You could certainly argue the case that a stable, democratic Iraq will help fight Al-Qaeda. Cohen doesn't bother to do that. When he talks about “fighting” Al-Qaeda, it's actually not really clear what he means. In fact, he's very hazy on Al-Qaeda and “Islamism”. Is the military regime in Egypt justified to keep the Islamic Brotherhood in check? Should we be fighting various low-intensity but (inevitably) nasty wars in various countries in the world? These difficult questions aren't addressed.
The easiest criticism of the book is that the examples don't really represent “the left”. Here are two examples. Cohen lays into relativism, but I don't think I've ever actually met or read anyone who believes in it. He also highlights the SWP's role in the Stop the War protests. His criticisms of the party and George “I salute your indefatiguability” Galloway seem correct. Yet Cohen himself says that most people involved in protesting the war didn't care about the SWP. He doesn't go on to say that if opponents of the war were inspired by politicians, it was more moderate or respectable ones like Robin Cook and Clare Short. The SWP won a seat in parliament in 2004, before losing it again in 2009 , when they received 33,251 votes, an eighth of the votes the Green Party got.
Which is not to say Cohen doesn't get anything right. Getting rid of Saddam Hussein and his regime was probably the only good reason given for the invasion of Iraq. It's quite possible the anti-war movement ignored this. I still think the war was wrong, but I also think the left does not have a clear idea of how to deal with dictators. War is not supported except in exceptional cases, with strong international support. "Engagement" is sometimes supported, sometimes not. Sanctions are usually supported, but rarely effective. It is entirely possible that different approaches are required for different cases, but I don't think I've ever seen a clear discussion of this.

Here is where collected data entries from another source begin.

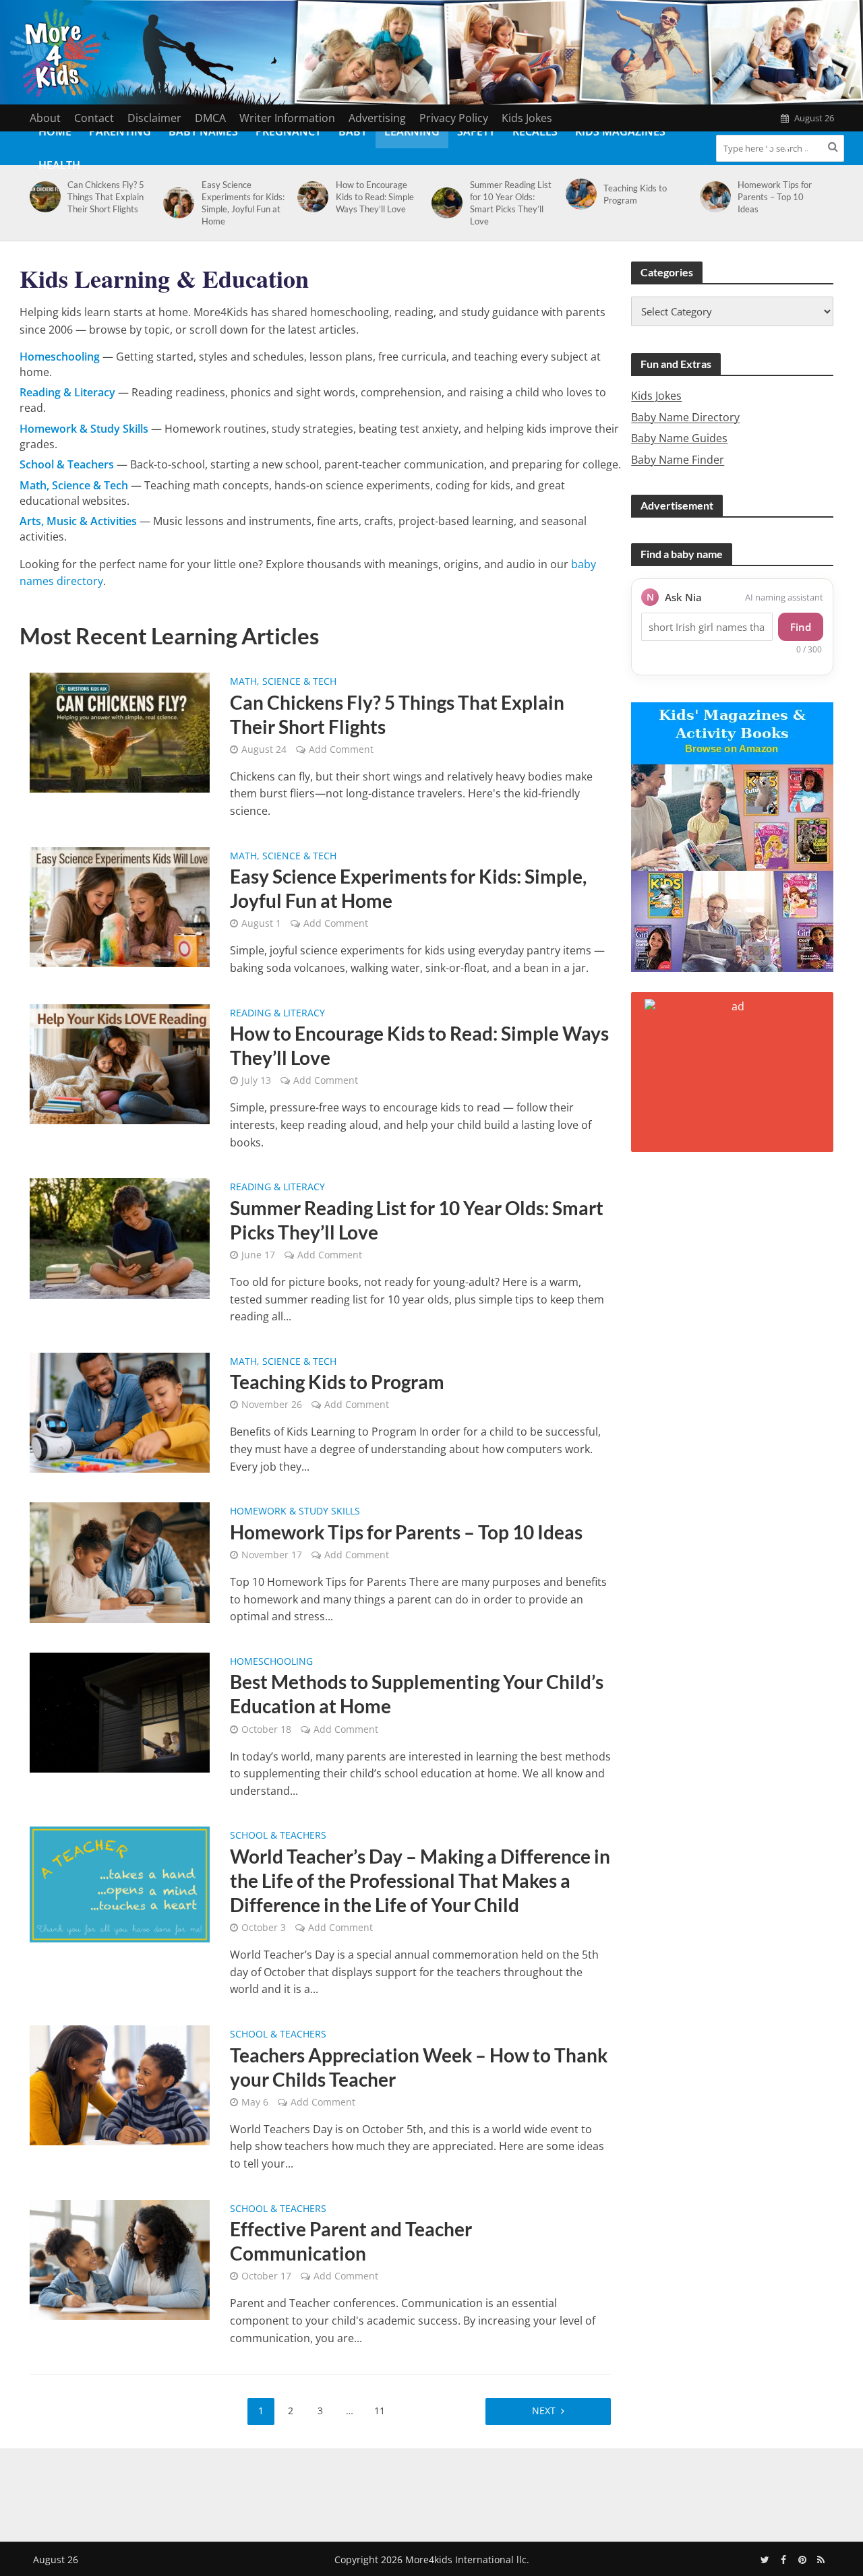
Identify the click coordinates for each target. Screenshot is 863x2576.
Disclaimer (154, 118)
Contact (94, 118)
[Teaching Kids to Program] (579, 194)
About (45, 118)
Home (54, 131)
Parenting (120, 131)
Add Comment (341, 749)
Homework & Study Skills (295, 1511)
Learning (412, 131)
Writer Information (287, 118)
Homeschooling (271, 1662)
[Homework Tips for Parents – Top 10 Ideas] (713, 196)
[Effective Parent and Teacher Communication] (120, 2258)
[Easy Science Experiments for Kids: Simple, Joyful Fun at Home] (176, 202)
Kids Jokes (527, 118)
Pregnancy (288, 131)
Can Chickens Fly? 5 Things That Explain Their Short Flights (105, 196)
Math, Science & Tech (283, 682)
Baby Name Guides (679, 438)
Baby (352, 131)
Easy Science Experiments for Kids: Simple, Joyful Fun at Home (243, 202)
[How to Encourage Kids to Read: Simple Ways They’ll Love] (310, 196)
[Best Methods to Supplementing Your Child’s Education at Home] (120, 1711)
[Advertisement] (431, 2492)
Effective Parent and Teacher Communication (351, 2241)
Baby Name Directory (685, 417)
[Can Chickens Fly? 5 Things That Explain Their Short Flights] (43, 196)
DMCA (210, 118)
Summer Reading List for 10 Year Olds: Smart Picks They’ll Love (511, 202)
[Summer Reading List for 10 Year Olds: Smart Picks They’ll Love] (445, 202)
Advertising (377, 118)
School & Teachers (278, 1836)
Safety (476, 131)
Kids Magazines (620, 131)
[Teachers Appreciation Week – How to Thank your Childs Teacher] (120, 2084)
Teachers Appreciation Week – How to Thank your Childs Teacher (418, 2067)
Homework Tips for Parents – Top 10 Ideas (775, 196)
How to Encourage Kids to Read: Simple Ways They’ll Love (375, 196)
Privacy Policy (453, 118)
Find (800, 627)
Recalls (535, 131)
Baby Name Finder (677, 459)
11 (379, 2410)
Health (59, 165)
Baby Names (203, 131)
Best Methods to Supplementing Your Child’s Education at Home (416, 1693)
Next (544, 2410)
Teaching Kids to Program (635, 194)
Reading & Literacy (277, 1013)
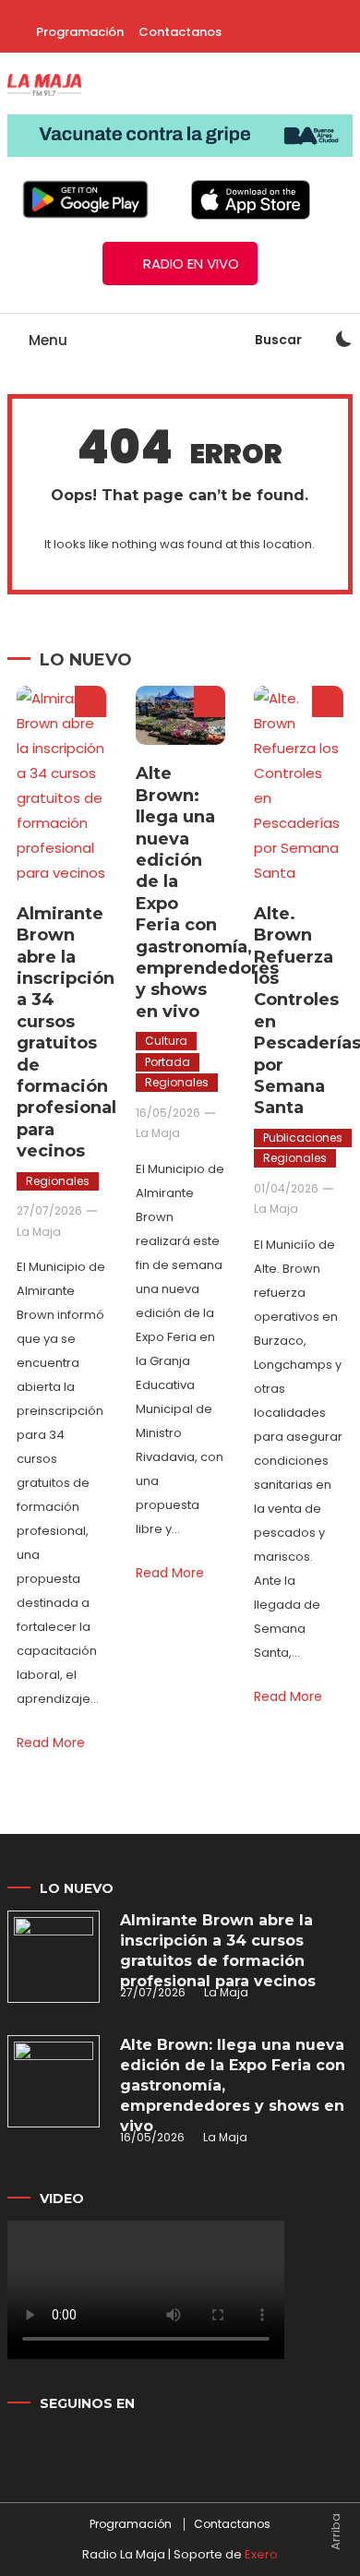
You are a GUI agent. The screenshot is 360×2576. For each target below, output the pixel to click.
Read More (51, 1742)
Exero (261, 2554)
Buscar (280, 339)
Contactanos (180, 32)
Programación (80, 32)
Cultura (166, 1040)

To an extent the left has internalised the system of states and international institutions. This system makes a big a distinction between fighting to liberate Kuwaitis from the Iraqi Baath party and fighting to liberate Iraqis from the Iraqi Baath party. (Though it is certainly not the only distinction.) It should be hard for the left to attack the mendacity of states one minute and look to the UN to legitimise things the next. It's not wrong to go against “international opinion” if you're right.
Look for grand visions in the left and you'll probably be disappointed. Of course, this is because grand visions have disappointed. The left's lack of a cohesive vision is in part a tactic. Whether it is a good one is open for debate.
Blaming Cohen for using straw men and misrepresenting the left is so easy I started wondering “what does Cohen think of as 'the left'?” What is it he's lamenting the loss of? I went back to the definitions in the introduction. “The left” is defined with a conscious fuzziness - “you know it when you see it” - but notably it does specify that it is aligned with the trade unions. Trade unions crop up from time to time in the book, in a positive light. On the whole, though, they're not discussed. If they're not the elephant in the room, they are at least lurking just outside.
I think what Cohen is really lamenting is the loss of a left which:
- is radical but still able to work within the system
- has a cohesive organisation and political programme, but is not authoritarian
- is committed
- is linked to the working class, or at least the trade unions.